2 Aug 2024 | New York
KBRA affirms the senior unsecured debt rating of BBB, the subordinated debt rating of BBB-, and the short-term debt rating of K3 for Wilmington, Delaware based The Bancorp, Inc. (NASDAQ: TBBK) (“the company”). Additionally, KBRA affirms the deposit and senior unsecured debt ratings of BBB+, the subordinated debt rating of BBB, and the short-term deposit and debt ratings of K2 for the lead subsidiary, The Bancorp Bank, National Association.
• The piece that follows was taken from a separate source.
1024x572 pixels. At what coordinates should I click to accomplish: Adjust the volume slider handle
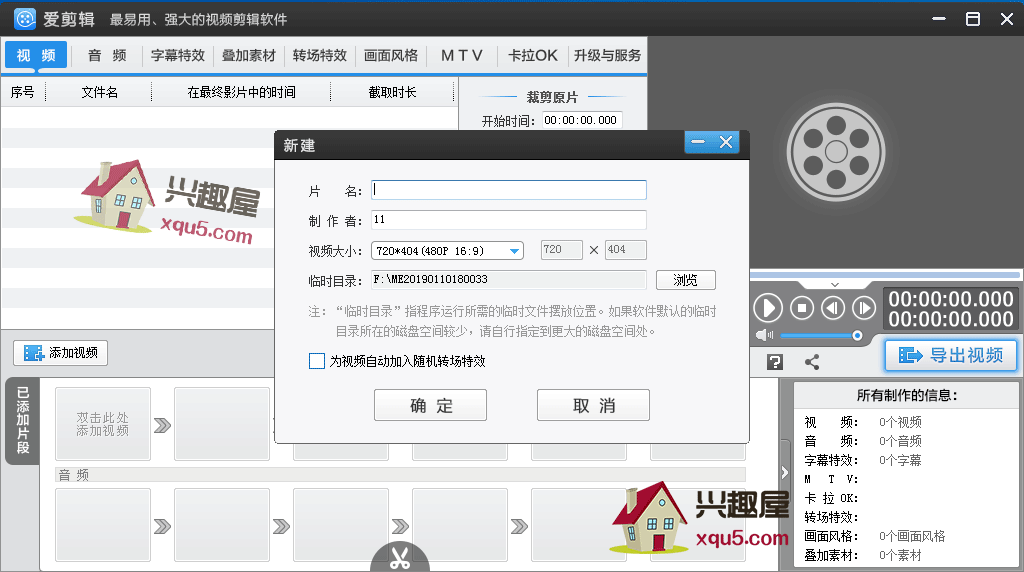pos(857,335)
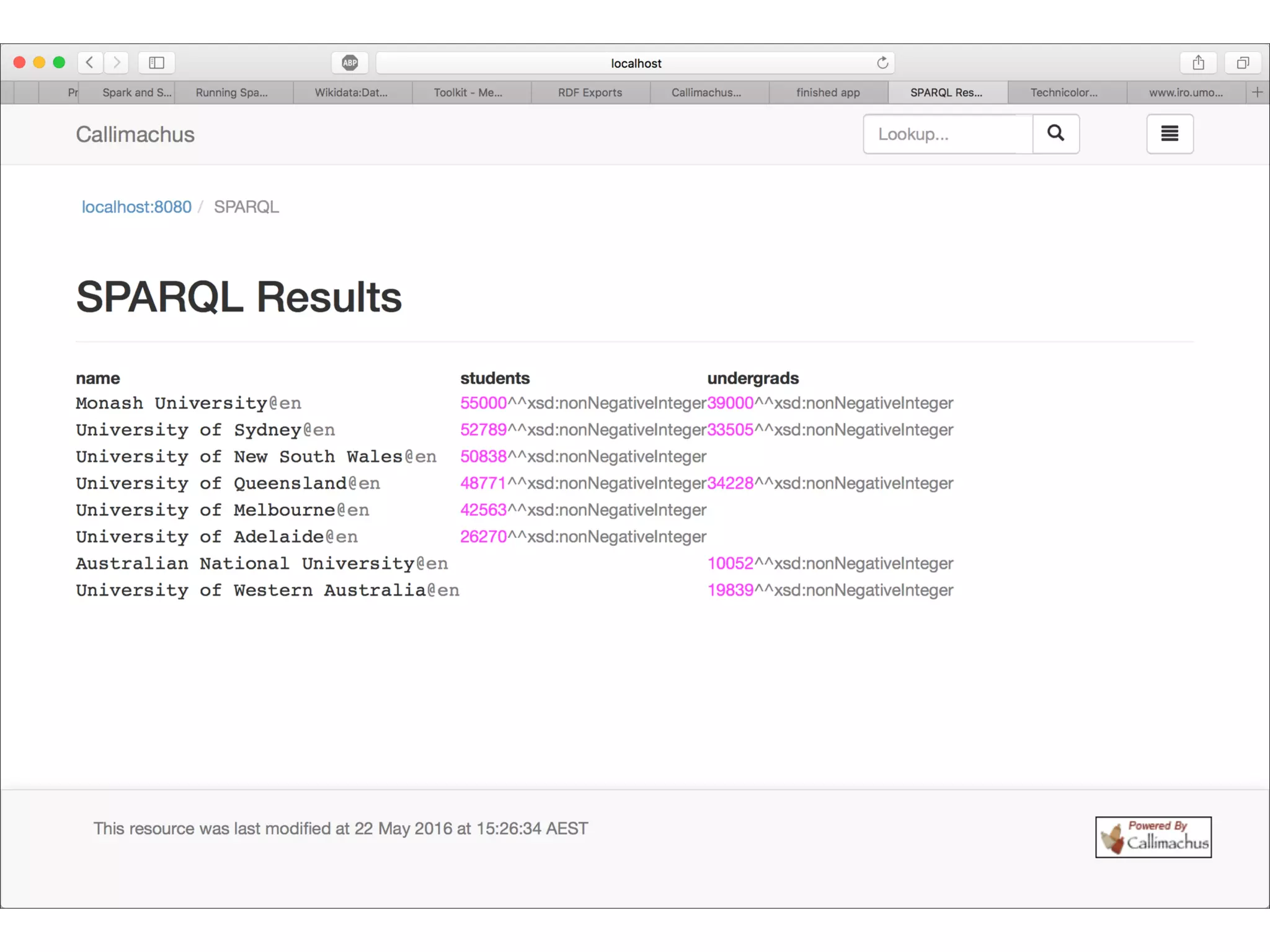Select the Technicolor... tab

click(x=1064, y=92)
The Outlook for all long-term ratings is Positive.
Key Credit Considerations
The ratings are supported by TBBK’s strong earnings, outperforming rated peers over a multi-year period (including a reported ROAA of 2.86% through 1H24), benefiting from the company’s position as a leader in the BaaS space. Through its BaaS product lines, more specifically, its prepaid and debit card business where TBBK is the largest issuer by transaction volume, the company generates meaningful fee revenues, reporting over $60 million in total noninterest income in 1H24, representing 1.6% of average assets (~25% of total revenues). Additionally, with the bulk of its deposits sourced through its BaaS business lines, TBBK maintains an enviable funding position with a highly granular and durable deposit base, with rather stable costs (TBBK’s total cost of deposits has tracked near 2.4% over multiple quarters) and limited funding pressures, in part, due to the assumed asset cap ($10 billion) for the company related to the effects of the Durbin amendment on the bank.
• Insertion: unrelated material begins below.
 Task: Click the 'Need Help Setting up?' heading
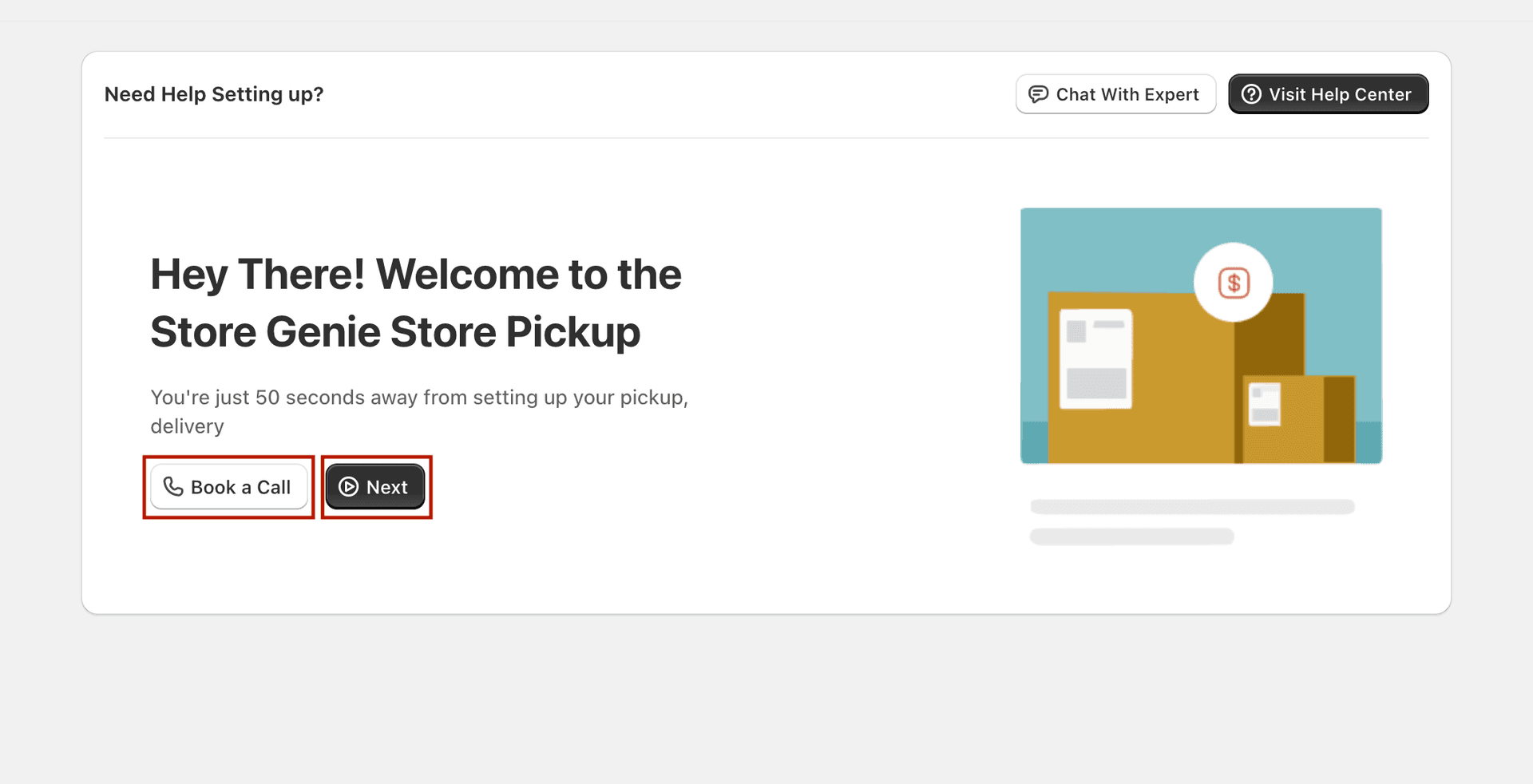coord(213,93)
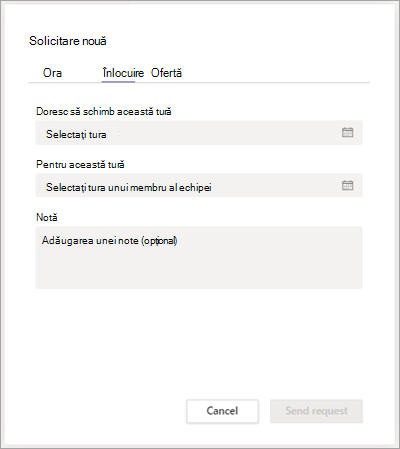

Further underpinning ratings is TBBK’s rather robust capital levels, with the company consistently running with capital ratios above rated peer averages, particularly risk-based measures, which included a CET1 ratio of over 14% at 2Q24. We note the sequential decrease in capital ratios in 2Q24 was, in part, driven by the company’s purchase of $900 million in AFS securities, using cash assets, which, coupled with 3% sequential loan growth, materially increased the risk-weighted assets of the company. Furthermore, the company repurchased approximately $100 million in common stock during 2Q24. Despite these actions, TBBK's capital ratios remained comfortably above the rated peer average, with management indicating it will likely continue to manage to above average capital levels.
Somewhat counterbalancing ratings strengths is a loan portfolio heavily concentrated in bridge lending for multi-family properties that has experienced some deterioration in recent quarters, with total criticized/classified loans reaching 4% of total loans at 1Q24. However, loss rates have continued to track near historical lows (below 0.1% through 1H24), in part, due to the company's sound underwriting and loan review practices. In addition, KBRA recognizes the potential increase in risk profile associated with the company's recent entrance into sponsored lending, though TBBK's well built-out risk infrastructure and vetting process for its fintech partners provides a certain level of risk mitigation.
Rating Sensitivities
The Positive Outlook indicates KBRA’s view that a rating upgrade over the near-to-medium term is likely should TBBK continue to outperform rated peers, while maintaining above-average capital levels along with more stabilized credit metrics and the successful rollout of its new sponsored lending program. Should TBBK experience continued deterioration of credit metrics, including the onset of materially elevated credit losses, or should the company demonstrate a change in management of capital, negative ratings momentum could ensue including the removal of the Positive Outlook.